The day after my great “letting students be the teachers” day, we started class by checking the answers to the entire worksheet. I hadn’t done the solutions in full, so I just projected the final answers. I was having students give thumbs up to each question they had solved correctly so I could get a sense of where they were with the material. We got to #16: x^(2/3)=100. No thumbs. Why does the answer key only have 1000 as a solution? Why not +/- 1000?
My students and I both adamantly defended our work to show that it was +/- 1000. The book must be wrong!
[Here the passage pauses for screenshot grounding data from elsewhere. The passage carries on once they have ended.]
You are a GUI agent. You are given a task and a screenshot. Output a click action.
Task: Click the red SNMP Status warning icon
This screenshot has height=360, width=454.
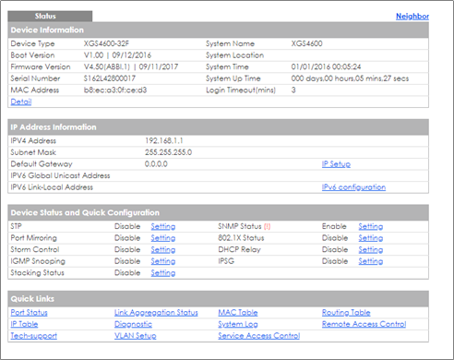click(267, 226)
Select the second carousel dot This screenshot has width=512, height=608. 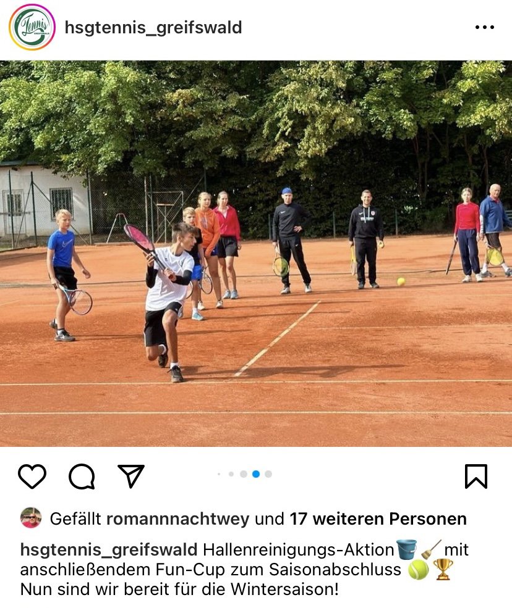pos(231,474)
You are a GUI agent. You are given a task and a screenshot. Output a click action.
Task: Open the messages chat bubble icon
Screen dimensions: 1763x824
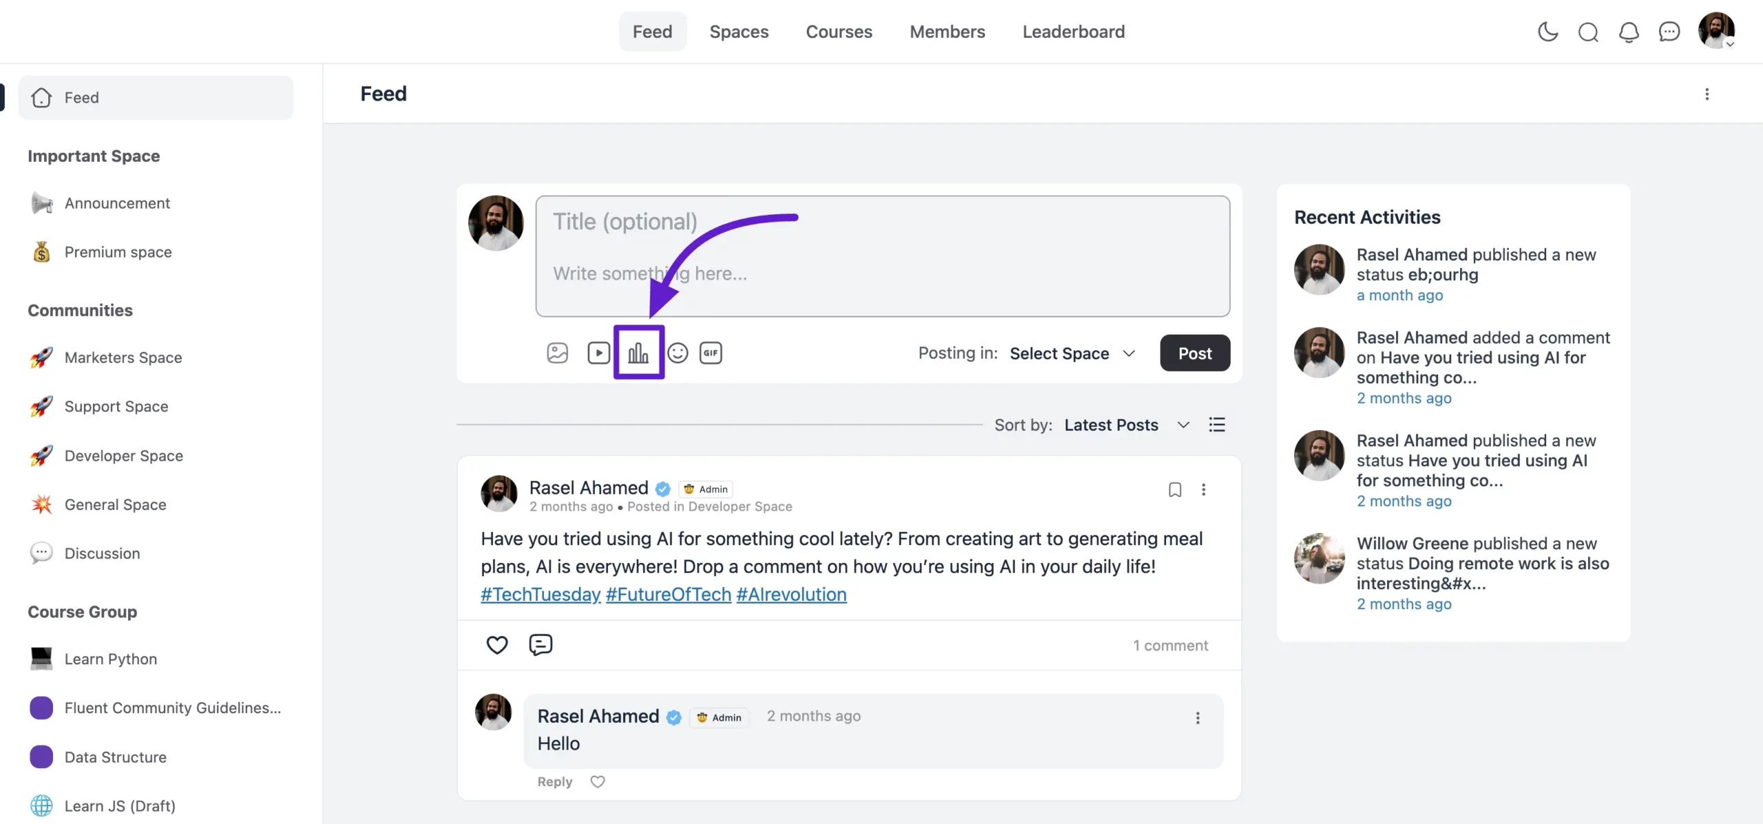click(x=1669, y=32)
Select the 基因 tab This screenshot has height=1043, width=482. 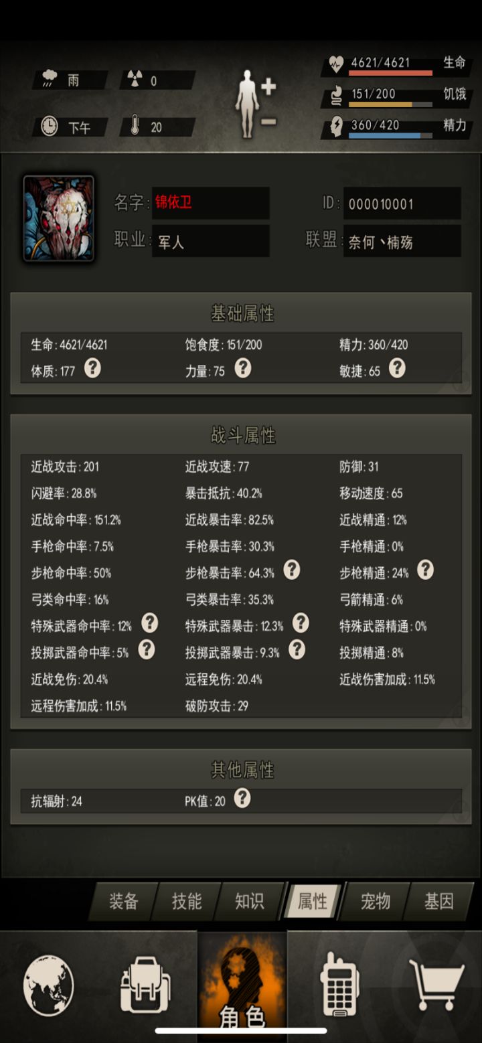(x=438, y=901)
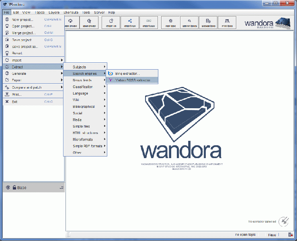Screen dimensions: 297x241
Task: Click the Base layer stats icon
Action: 61,188
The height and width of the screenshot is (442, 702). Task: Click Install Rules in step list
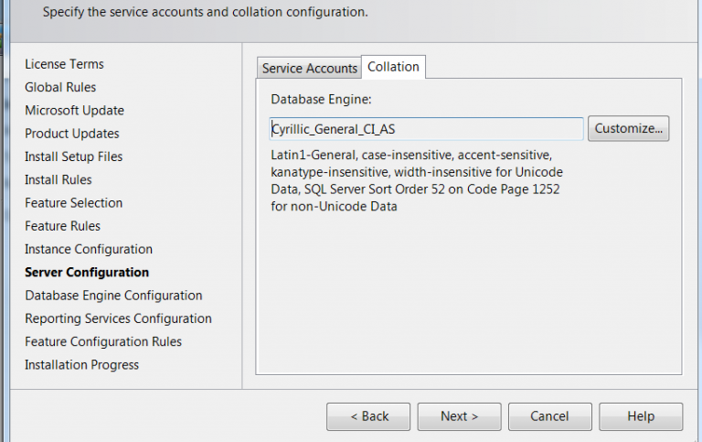pyautogui.click(x=58, y=179)
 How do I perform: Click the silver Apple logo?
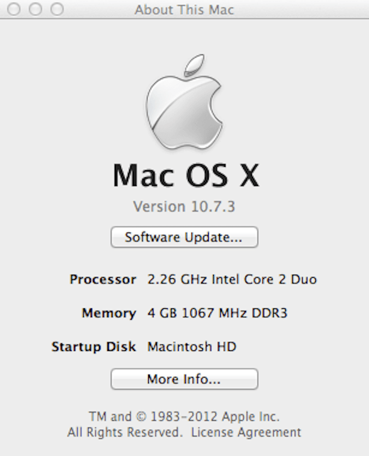point(184,102)
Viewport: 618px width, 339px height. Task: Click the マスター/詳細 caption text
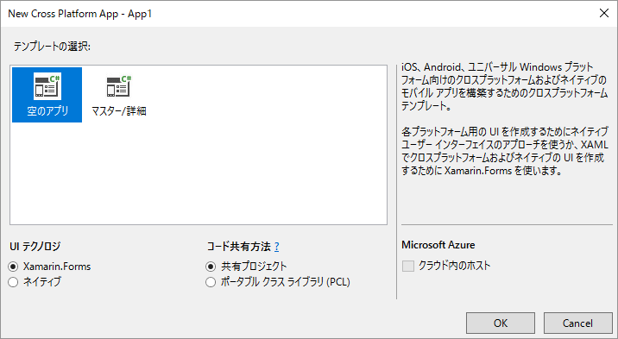[x=119, y=111]
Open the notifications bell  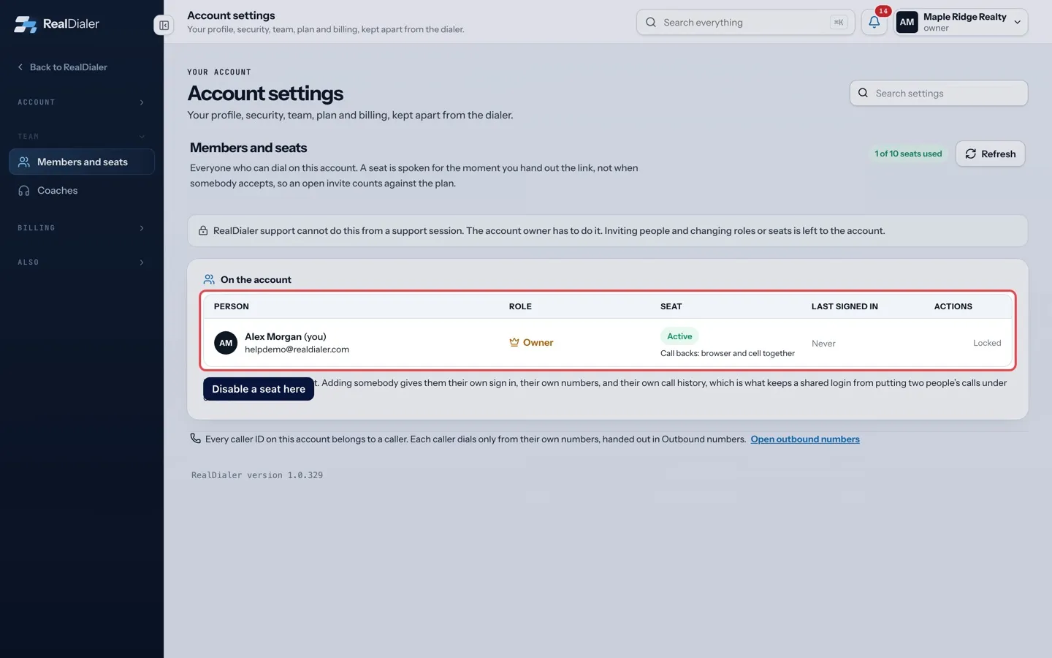tap(874, 22)
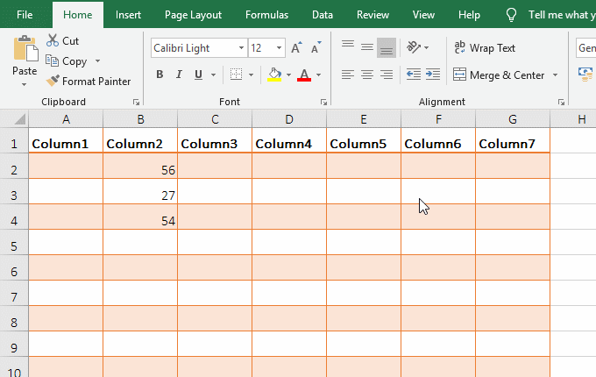Click the Cut scissors icon

53,40
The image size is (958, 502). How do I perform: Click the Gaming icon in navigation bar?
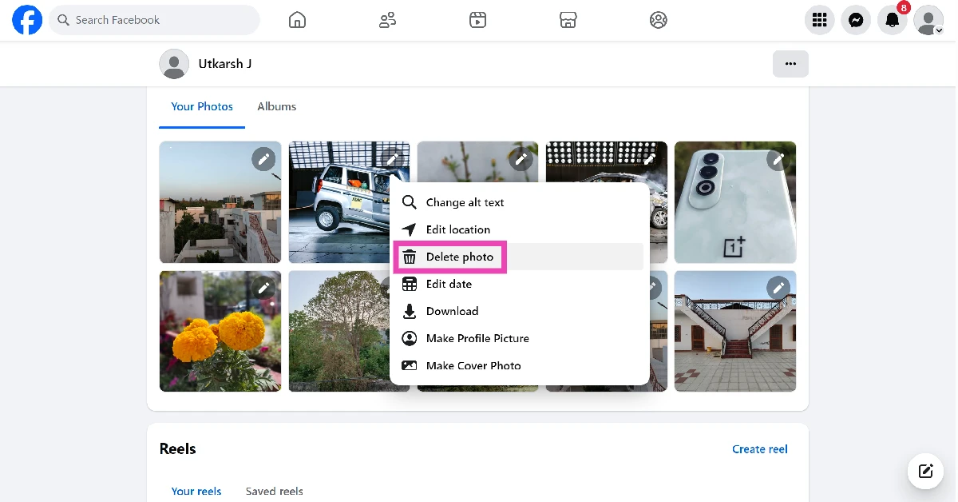[659, 19]
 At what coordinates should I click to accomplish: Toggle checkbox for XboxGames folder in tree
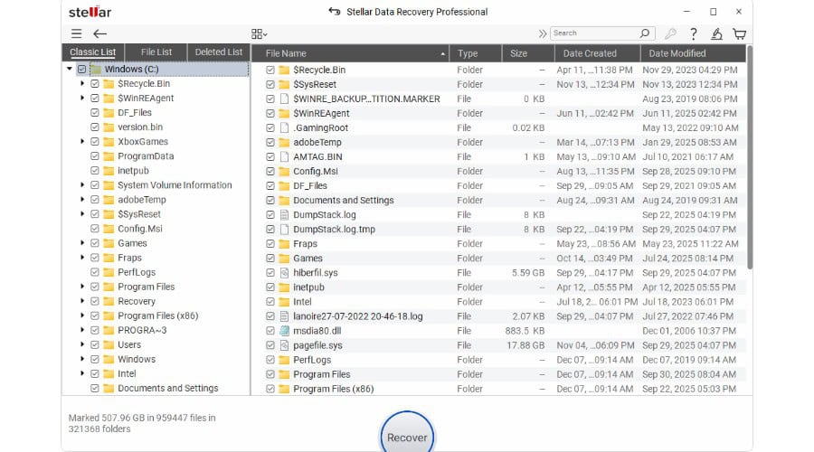tap(95, 142)
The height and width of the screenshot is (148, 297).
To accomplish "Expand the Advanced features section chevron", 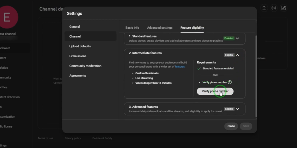I will (238, 109).
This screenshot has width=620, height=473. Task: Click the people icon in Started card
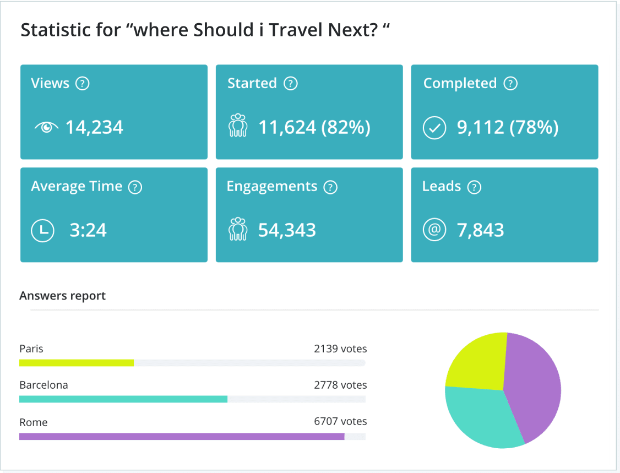(238, 126)
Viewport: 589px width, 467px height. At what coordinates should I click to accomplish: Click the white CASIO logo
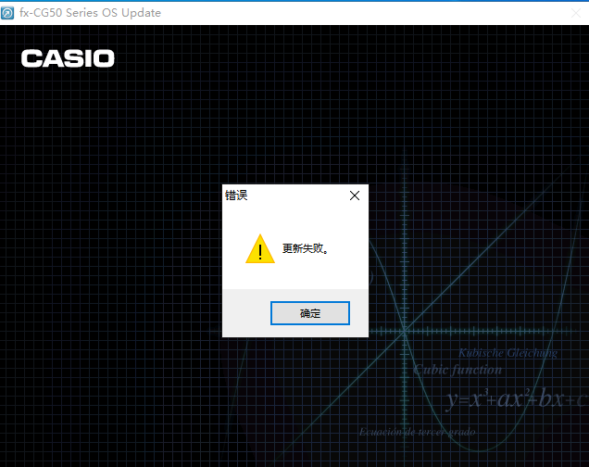coord(68,58)
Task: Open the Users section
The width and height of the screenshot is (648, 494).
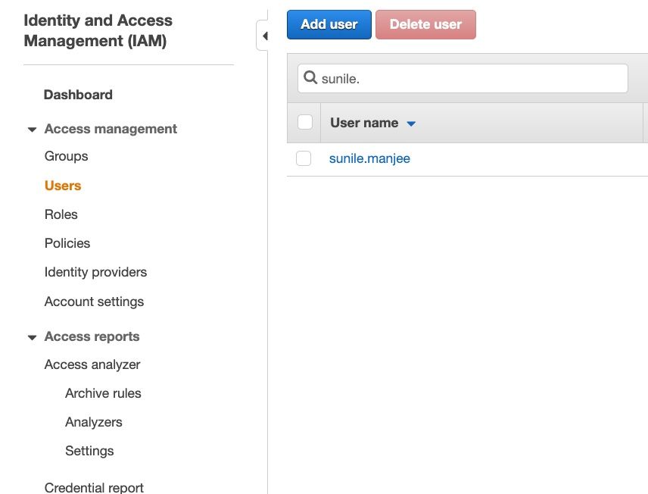Action: tap(63, 186)
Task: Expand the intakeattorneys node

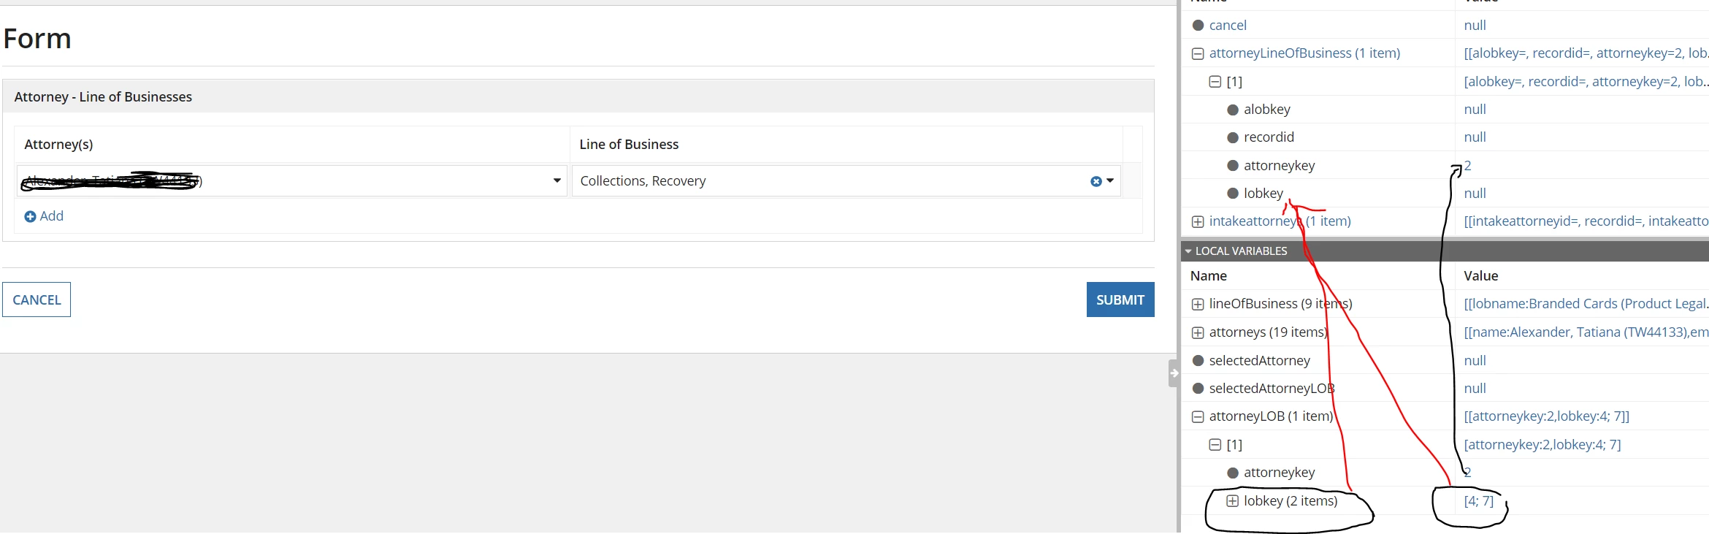Action: click(x=1198, y=221)
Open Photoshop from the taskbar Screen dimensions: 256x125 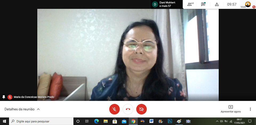click(170, 121)
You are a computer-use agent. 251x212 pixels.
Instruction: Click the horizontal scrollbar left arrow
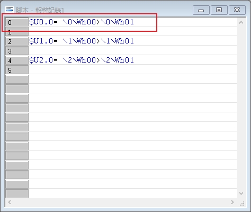pos(10,202)
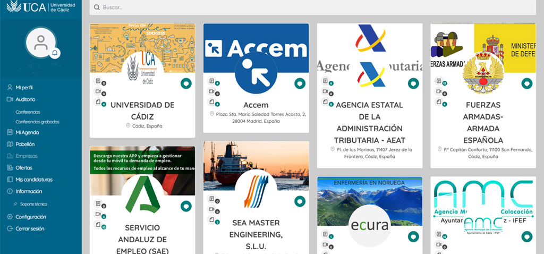Open Mi perfil in the sidebar
The width and height of the screenshot is (544, 254).
pyautogui.click(x=24, y=87)
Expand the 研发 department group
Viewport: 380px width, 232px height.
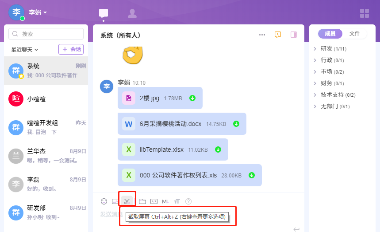[x=315, y=48]
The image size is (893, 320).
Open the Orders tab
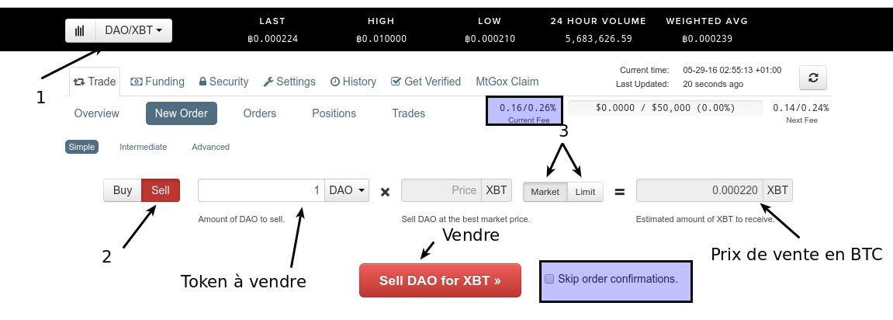260,113
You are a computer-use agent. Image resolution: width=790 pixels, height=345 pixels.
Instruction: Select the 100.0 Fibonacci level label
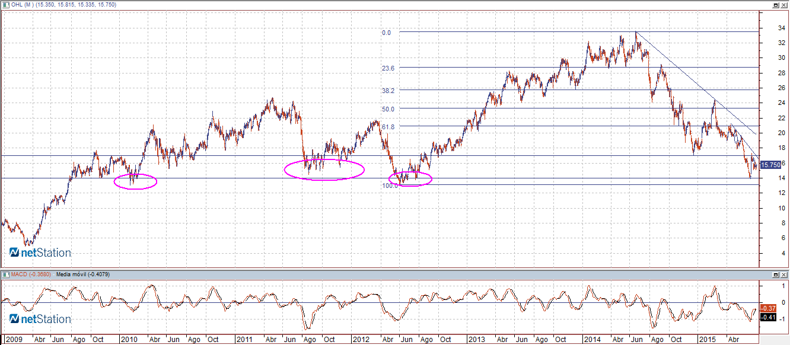coord(390,186)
I thought I’d check WolframAlpha quickly to see what it said, and was surprised (and worried) to see that it only listed 1000 as a solution. I was sure our mathematical work was correct, and it was obvious that -1000 works as a solution because it satisfies the equation when you plug it back in. So… there must be some other reason why WolframAlpha (and the textbook) overlooked -1000 as a solution to the equation. I had students check graphically with their TI-84 calculators, graphing y=x^(2/3) and y=100. The TI-84 showed the graph we expected – symmetric across the y-axis, and intersection points at both values where we expected solutions.
What was going on?
Without me even noticing, a student whipped out his computer and started a reddit thread for our discussion. (This made me smile. Resourcefulness! Also, one of his comments on the thread, “can you explain this like I’m five?” still gives me a fit of the giggles.) The responses started rolling in, and as the day wore on several students from the class (including the one who posted the thread) kept emailing me, stopping by my classroom, and discussing the things we learned together. By the end of the day I was able to give a decent explanation of the issue to a couple of interested students (that WolframAlpha only considers principal nth roots, which is why the y=x^(2/3) graph looks so funny on WA for negative x.) One student emailed me several times over the weekend after continuing to explore the topics we had encountered: “I understand what polar coordinates are, what radians are, what a unit circle is, and I get how Euler’s formula works.” (<—- !!!) And he still wanted to keep exploring.
My students never cease to amaze. Their zeal for learning reinvigorates me.